In recent years, “fawning” has also become a trending word in mental health and trauma discussions online.

  • In trauma psychology, fawning is described as a “please-and-appease” response: someone abandons their own needs, boundaries, or opinions to keep others happy and avoid conflict or danger.
  • It’s considered a fourth trauma response alongside fight, flight, and freeze: fight (confront), flight (escape), freeze (shut down), and fawn (appease).
  • People may fawn by being excessively agreeable, saying yes when they want to say no, or making themselves “small” and overly nice to stay safe or liked.

A common example:
Someone who grew up with volatile or abusive caregivers might learn to smooth everything over, over-apologize, and constantly anticipate others’ needs to prevent outbursts.

How people use “fawning” online (forums & trending talk)

On forums and social media, you’ll often see “fawning” used in two main ways:

  • As criticism:
    • “The comments were full of fawning replies to the influencer.” (meaning: obsequious, over‑admiring).
  • As self-reflection about trauma:
    • “I realized I have a fawning trauma response — I’m terrified to upset anyone so I always agree and over-help.”
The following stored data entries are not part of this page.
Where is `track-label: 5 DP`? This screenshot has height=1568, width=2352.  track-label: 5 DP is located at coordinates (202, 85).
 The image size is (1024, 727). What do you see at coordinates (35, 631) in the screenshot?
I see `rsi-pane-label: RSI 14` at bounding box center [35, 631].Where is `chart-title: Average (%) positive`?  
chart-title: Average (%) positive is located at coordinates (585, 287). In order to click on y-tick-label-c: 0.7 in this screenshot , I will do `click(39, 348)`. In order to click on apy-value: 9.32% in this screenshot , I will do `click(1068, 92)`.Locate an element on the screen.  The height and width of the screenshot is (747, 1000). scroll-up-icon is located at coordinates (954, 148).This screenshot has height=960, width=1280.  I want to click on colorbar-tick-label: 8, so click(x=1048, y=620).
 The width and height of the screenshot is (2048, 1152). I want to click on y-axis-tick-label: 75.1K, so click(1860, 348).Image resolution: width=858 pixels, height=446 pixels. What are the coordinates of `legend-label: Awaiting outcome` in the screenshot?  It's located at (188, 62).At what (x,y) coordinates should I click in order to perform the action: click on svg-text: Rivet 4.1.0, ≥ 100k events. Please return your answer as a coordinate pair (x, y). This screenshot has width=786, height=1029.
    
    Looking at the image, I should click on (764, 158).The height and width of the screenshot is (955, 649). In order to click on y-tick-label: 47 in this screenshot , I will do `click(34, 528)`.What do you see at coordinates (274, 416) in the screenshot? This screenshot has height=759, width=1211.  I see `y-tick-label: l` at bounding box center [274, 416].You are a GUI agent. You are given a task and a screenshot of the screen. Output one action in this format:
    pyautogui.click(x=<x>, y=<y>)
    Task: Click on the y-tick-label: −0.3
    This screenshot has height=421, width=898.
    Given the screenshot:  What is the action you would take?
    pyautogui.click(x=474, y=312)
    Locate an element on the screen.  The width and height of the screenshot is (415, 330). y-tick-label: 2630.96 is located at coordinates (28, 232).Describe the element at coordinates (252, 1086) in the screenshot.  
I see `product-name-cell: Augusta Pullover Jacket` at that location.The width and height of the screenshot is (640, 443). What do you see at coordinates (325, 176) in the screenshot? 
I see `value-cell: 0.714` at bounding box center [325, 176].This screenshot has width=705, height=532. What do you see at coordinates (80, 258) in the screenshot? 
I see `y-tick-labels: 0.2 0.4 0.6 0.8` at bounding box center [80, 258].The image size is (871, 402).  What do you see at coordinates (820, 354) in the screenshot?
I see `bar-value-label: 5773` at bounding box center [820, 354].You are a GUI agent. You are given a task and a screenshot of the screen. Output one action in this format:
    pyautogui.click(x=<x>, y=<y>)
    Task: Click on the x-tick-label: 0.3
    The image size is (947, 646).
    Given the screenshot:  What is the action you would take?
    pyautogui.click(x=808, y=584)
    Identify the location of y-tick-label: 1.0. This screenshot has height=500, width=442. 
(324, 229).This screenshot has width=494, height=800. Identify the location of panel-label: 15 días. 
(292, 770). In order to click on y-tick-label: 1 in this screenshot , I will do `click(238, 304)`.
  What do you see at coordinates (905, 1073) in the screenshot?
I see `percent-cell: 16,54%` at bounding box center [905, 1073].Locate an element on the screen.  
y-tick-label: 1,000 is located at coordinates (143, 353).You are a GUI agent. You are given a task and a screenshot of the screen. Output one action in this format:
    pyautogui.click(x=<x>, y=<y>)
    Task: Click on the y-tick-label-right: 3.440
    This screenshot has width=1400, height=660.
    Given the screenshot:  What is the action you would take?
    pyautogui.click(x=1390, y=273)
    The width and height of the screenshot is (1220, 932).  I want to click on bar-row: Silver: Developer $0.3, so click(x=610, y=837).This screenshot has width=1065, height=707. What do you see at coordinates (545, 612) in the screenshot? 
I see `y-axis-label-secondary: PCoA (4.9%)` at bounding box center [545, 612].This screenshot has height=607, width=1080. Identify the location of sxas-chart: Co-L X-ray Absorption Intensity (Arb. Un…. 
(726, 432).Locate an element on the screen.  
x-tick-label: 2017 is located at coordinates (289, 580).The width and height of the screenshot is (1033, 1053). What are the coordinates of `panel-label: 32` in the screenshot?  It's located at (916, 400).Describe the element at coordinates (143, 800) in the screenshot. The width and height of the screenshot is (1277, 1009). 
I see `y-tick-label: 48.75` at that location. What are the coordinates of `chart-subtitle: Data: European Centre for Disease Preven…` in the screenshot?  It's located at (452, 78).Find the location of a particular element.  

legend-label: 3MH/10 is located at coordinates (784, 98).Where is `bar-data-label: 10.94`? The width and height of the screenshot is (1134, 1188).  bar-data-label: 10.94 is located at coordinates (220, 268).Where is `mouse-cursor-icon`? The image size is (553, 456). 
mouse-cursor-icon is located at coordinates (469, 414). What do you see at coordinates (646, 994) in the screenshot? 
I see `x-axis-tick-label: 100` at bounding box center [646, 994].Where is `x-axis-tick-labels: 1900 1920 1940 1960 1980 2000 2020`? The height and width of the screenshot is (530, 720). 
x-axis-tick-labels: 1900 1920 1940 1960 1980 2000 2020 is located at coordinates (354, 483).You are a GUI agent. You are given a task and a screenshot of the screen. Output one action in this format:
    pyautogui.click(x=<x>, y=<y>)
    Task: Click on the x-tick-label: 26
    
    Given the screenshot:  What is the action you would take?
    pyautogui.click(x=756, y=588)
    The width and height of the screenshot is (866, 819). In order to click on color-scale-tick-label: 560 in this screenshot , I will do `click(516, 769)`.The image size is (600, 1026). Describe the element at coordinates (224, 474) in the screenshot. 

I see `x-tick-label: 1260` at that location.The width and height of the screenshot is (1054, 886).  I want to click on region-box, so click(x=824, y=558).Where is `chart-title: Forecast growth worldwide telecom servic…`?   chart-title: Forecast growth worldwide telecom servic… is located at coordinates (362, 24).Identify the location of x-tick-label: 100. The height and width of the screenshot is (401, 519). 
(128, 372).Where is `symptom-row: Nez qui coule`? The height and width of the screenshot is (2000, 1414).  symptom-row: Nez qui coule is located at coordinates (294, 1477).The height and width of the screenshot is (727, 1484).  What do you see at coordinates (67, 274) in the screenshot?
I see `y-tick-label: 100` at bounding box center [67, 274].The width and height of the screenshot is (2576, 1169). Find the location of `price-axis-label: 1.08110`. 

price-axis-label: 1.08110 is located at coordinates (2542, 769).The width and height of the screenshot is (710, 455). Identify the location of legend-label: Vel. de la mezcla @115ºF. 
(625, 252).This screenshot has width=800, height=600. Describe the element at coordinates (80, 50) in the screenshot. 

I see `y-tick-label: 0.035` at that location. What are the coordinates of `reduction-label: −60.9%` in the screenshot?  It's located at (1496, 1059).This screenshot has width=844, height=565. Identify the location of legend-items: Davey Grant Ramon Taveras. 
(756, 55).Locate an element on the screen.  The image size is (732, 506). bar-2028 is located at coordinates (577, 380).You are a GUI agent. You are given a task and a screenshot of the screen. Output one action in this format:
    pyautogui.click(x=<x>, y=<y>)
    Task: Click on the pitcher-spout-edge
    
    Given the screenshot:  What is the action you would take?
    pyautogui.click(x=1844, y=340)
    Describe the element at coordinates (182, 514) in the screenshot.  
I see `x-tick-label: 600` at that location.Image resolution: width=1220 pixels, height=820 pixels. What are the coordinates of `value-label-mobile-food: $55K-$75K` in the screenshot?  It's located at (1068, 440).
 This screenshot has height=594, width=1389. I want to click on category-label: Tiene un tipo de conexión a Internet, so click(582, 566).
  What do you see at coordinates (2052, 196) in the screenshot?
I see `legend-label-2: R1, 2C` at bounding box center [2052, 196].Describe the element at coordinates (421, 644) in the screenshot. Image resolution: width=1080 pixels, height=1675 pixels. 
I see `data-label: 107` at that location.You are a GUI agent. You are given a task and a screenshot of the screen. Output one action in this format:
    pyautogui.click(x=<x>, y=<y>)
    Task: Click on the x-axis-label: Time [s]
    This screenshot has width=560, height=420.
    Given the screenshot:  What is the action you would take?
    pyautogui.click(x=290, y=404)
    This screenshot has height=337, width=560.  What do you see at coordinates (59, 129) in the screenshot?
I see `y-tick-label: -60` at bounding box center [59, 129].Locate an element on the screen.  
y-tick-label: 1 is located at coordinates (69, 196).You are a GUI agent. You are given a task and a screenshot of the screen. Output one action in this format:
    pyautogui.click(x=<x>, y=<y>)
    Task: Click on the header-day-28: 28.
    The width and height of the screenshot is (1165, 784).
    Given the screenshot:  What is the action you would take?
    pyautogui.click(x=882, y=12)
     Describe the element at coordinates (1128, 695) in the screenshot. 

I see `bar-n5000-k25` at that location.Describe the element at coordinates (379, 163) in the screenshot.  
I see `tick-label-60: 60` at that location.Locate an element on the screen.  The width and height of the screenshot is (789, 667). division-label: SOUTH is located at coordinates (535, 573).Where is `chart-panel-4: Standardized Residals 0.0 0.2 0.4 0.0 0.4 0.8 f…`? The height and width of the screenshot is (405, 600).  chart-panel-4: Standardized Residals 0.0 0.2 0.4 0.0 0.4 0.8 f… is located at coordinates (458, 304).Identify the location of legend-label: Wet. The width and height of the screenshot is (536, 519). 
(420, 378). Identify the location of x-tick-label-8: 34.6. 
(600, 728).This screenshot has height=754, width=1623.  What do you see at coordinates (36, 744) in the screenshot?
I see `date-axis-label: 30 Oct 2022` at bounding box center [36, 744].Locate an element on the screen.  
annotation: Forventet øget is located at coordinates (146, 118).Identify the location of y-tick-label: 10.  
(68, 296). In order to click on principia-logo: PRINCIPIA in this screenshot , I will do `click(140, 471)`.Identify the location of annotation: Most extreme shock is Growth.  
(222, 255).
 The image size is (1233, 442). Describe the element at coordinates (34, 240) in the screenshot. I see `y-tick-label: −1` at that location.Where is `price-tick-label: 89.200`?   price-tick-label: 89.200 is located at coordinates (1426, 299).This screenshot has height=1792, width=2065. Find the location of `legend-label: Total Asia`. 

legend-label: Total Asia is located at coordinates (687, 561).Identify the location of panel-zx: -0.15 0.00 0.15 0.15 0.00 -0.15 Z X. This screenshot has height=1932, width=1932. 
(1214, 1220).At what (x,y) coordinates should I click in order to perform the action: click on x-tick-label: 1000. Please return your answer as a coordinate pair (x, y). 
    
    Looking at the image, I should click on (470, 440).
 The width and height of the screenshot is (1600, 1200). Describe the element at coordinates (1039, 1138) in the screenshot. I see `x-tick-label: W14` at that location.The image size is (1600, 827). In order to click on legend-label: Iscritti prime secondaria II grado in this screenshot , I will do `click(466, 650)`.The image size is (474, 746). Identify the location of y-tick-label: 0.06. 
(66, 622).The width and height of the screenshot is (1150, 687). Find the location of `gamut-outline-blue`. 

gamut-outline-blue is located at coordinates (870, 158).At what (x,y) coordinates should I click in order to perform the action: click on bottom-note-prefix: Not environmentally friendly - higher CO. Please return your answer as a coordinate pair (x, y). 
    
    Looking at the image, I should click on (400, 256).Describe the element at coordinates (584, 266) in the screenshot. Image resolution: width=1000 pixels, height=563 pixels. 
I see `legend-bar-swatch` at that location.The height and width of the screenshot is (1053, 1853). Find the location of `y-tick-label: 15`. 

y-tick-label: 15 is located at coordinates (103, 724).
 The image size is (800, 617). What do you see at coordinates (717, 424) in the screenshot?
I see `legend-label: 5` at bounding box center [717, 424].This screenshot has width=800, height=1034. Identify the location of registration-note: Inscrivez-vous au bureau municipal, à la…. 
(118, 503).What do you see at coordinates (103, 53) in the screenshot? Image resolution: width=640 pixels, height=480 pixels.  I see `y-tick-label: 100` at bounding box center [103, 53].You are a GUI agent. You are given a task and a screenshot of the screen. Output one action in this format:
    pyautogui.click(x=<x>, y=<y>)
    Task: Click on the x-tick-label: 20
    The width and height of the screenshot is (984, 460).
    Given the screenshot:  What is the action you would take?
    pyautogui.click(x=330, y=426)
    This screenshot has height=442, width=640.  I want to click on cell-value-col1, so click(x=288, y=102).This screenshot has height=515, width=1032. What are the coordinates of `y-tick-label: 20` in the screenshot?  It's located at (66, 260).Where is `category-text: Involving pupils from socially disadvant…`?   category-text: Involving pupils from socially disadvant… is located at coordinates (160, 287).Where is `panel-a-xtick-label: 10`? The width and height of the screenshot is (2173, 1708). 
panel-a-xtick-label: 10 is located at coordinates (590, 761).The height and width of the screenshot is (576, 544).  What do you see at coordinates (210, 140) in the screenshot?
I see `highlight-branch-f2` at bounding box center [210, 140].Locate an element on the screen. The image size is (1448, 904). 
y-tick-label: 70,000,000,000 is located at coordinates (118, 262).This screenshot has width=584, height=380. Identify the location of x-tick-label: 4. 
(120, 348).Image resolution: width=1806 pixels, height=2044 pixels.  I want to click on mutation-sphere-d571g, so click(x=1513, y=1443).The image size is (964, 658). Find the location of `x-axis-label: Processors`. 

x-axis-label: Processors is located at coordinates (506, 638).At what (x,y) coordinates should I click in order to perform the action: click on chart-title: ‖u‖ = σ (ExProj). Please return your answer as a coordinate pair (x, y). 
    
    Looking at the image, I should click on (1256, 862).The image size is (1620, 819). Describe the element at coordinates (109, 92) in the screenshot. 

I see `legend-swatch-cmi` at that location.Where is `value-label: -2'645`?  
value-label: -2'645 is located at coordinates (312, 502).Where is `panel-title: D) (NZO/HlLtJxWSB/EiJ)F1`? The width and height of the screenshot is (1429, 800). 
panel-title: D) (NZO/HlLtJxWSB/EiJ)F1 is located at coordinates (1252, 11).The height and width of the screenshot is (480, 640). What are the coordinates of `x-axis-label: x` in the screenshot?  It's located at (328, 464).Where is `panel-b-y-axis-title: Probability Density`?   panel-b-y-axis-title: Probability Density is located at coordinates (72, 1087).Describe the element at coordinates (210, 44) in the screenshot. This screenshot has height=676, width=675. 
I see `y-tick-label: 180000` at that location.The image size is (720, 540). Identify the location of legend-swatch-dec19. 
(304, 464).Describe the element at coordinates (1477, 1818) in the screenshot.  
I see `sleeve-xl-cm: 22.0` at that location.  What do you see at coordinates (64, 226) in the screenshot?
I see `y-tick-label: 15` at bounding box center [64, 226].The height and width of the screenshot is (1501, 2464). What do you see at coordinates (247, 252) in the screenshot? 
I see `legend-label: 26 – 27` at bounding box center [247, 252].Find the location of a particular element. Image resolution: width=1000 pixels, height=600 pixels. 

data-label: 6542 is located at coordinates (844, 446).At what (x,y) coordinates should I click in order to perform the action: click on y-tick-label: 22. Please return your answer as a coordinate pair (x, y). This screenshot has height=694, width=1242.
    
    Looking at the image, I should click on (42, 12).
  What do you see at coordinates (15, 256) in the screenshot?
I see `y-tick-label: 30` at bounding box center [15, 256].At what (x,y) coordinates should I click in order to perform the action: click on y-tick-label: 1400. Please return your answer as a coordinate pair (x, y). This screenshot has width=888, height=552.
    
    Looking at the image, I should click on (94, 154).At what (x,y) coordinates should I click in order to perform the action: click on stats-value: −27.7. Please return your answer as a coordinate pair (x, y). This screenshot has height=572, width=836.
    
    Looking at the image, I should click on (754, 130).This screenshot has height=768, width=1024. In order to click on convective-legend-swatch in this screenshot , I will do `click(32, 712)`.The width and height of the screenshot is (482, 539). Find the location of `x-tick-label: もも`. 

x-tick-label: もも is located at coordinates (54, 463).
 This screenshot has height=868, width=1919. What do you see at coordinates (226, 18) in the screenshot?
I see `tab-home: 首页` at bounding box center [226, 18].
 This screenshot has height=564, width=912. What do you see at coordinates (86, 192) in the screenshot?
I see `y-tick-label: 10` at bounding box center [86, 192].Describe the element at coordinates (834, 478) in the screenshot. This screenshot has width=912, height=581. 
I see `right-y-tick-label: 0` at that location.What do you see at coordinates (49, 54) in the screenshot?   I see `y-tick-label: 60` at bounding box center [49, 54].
Since conversations about complex PTSD and relationship dynamics have become more visible in the last few years, “fawning” as a trauma term is now a frequent topic in blogs, YouTube videos, and mental health posts.

Quick bullet recap (TL;DR)

  • Everyday meaning: Exaggerated, servile flattery or attention toward someone, often seen as insincere.
  • Psychological meaning: A trauma-based “please-and-appease” response where you sacrifice your own needs to keep others happy and avoid conflict or harm.
  • Where you’ll see it: Mental health articles, YouTube, and forums discussing people‑pleasing, complex trauma, and unhealthy relationship patterns.

Information gathered from public forums or data available on the internet and portrayed here.